◆ TASK TO COMPLETE:
Report every line of the material that contains the word "size", copying each line in full.

◆ MATERIAL PROVIDED:
● ● ● ●

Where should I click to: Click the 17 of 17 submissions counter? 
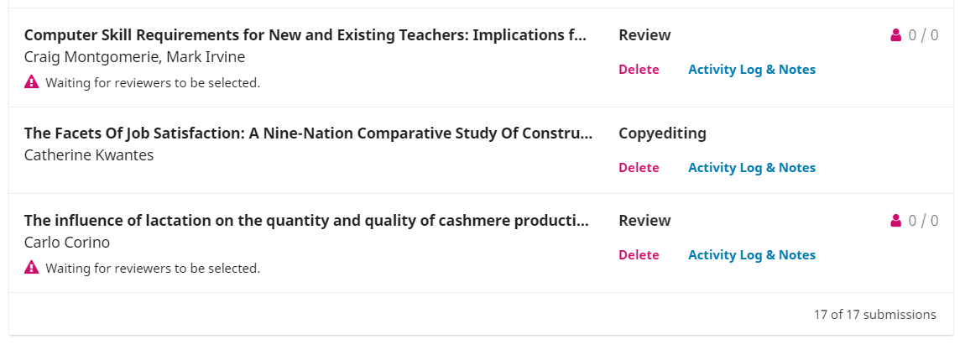[x=874, y=315]
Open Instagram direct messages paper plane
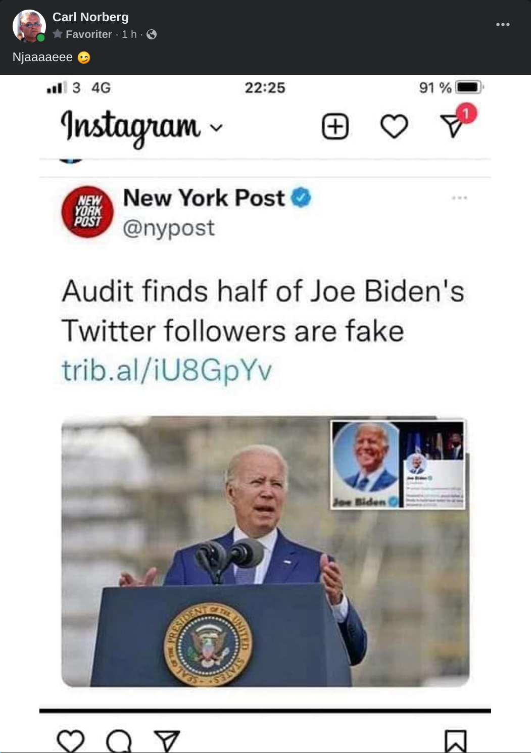 [x=452, y=126]
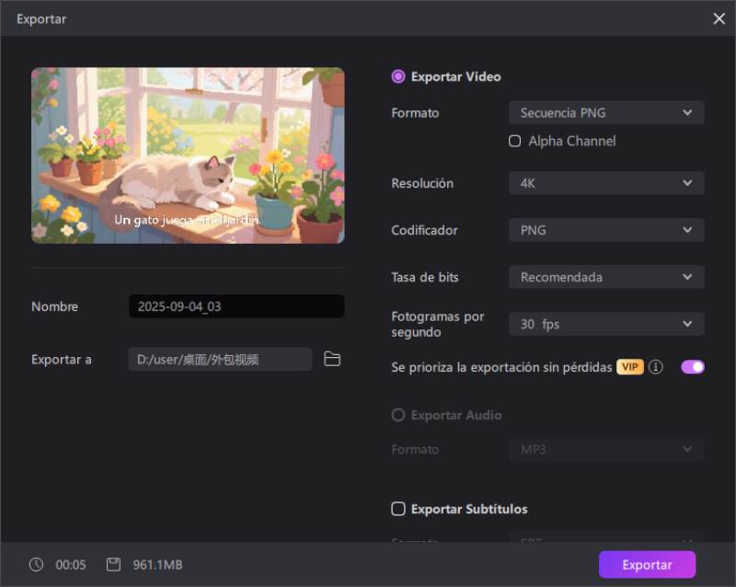Screen dimensions: 736x587
Task: Open the Codificador PNG dropdown
Action: tap(606, 230)
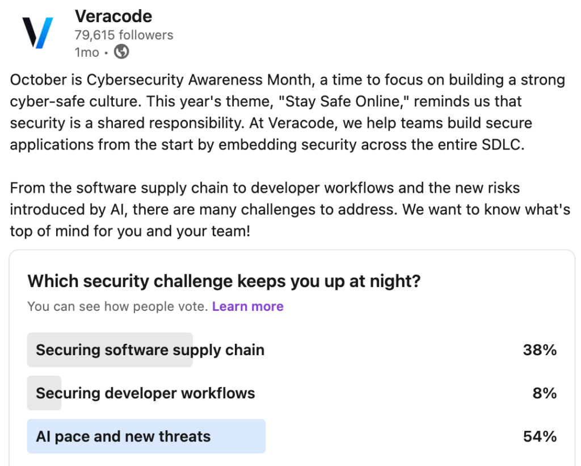Click the globe public visibility icon

click(x=121, y=52)
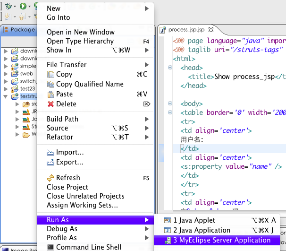Click the Copy icon in context menu
This screenshot has height=251, width=286.
(51, 74)
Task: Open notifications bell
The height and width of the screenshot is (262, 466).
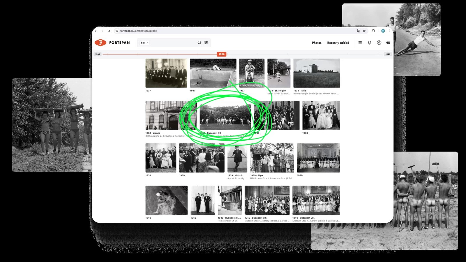Action: 369,43
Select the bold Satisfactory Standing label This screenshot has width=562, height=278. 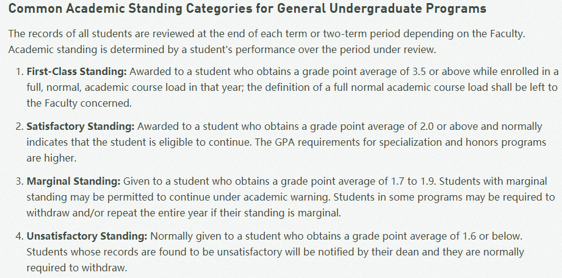coord(80,127)
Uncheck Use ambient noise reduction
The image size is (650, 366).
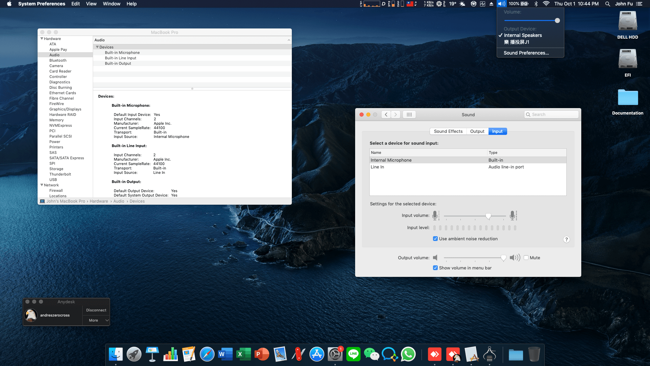point(435,239)
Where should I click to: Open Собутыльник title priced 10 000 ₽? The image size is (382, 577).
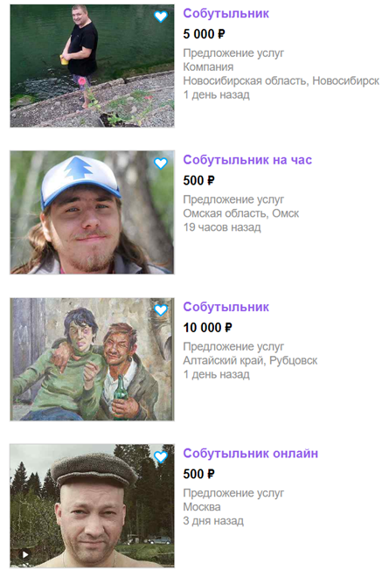click(226, 307)
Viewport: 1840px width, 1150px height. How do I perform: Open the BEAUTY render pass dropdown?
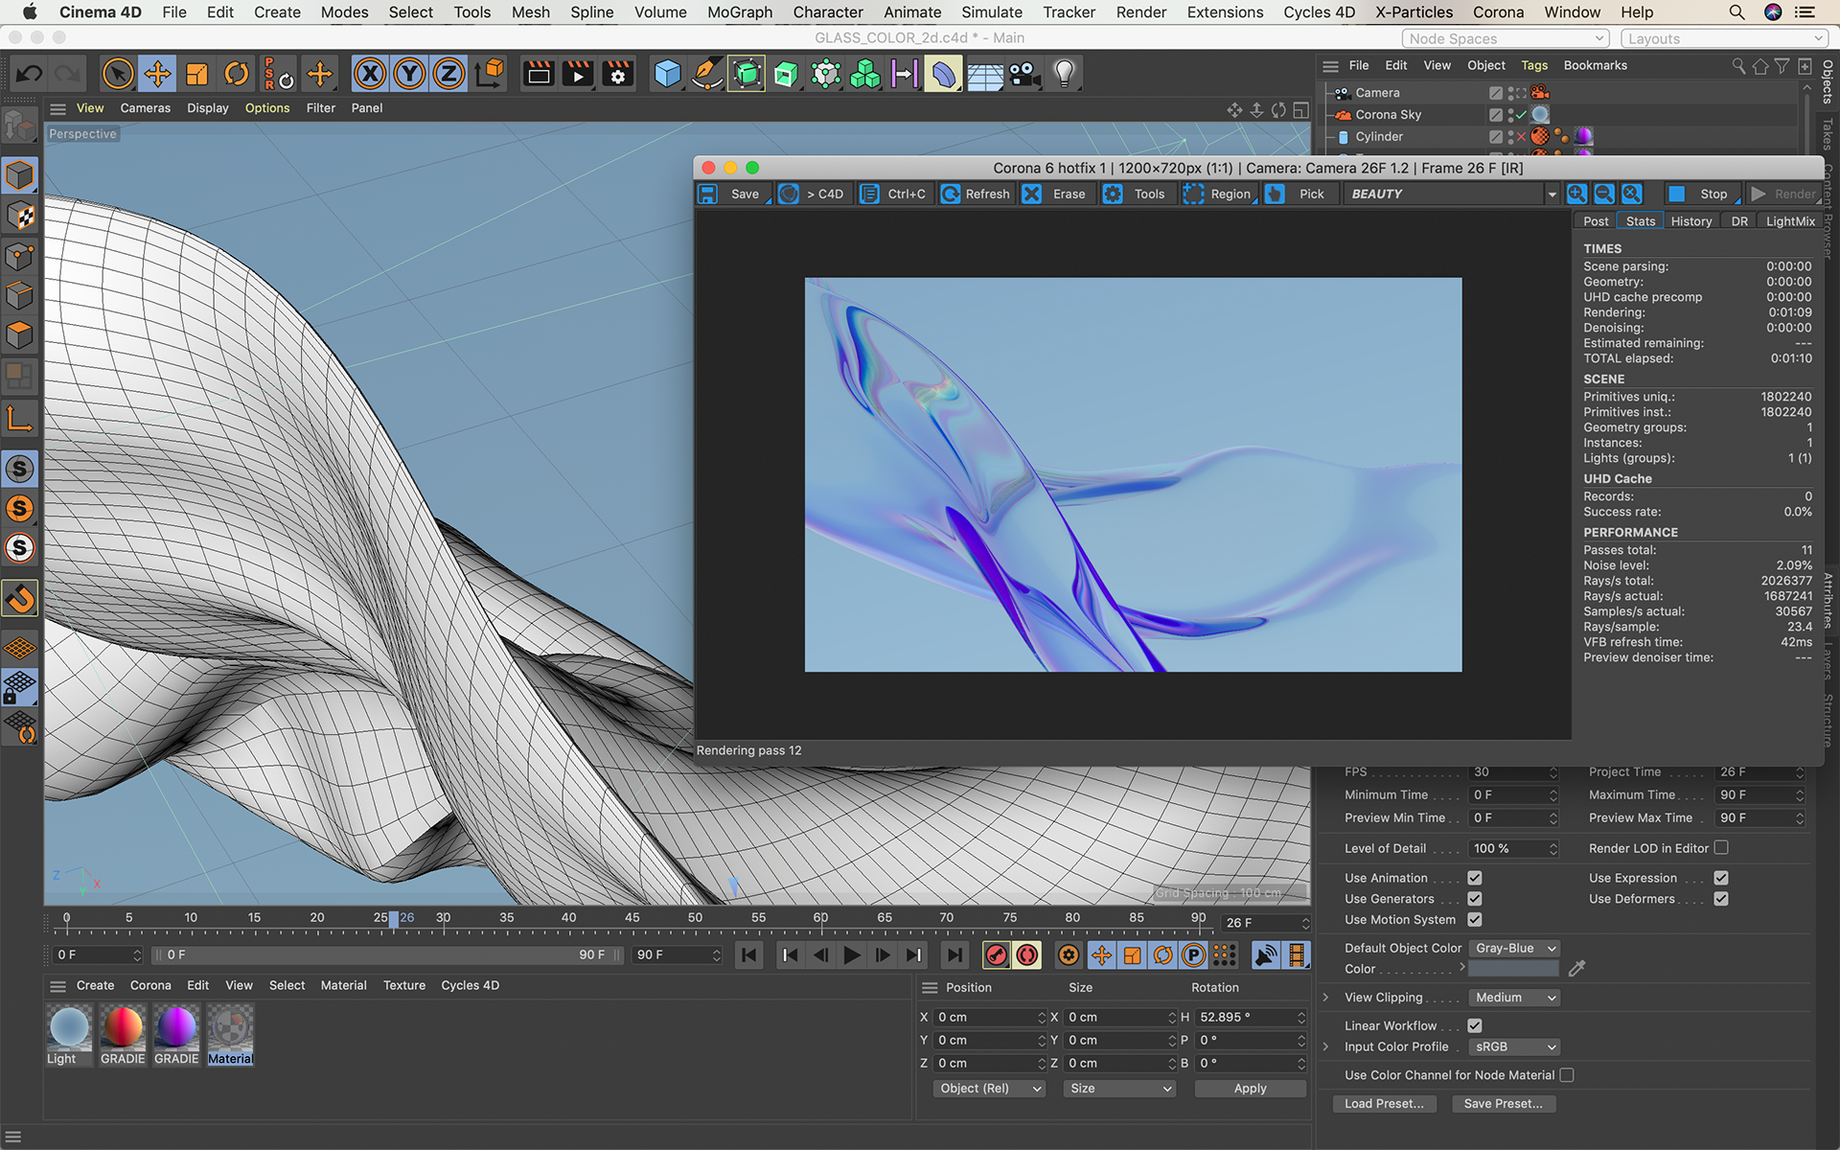[1452, 194]
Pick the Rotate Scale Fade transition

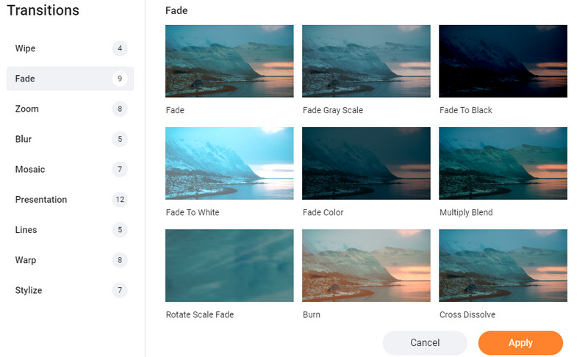pos(229,265)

● ● ● ●

◆ ANSWER BELOW:
The image size is (650, 366).
Where should I click to: Open Собутыльник title priced 10 000 ₽? The image size is (382, 577).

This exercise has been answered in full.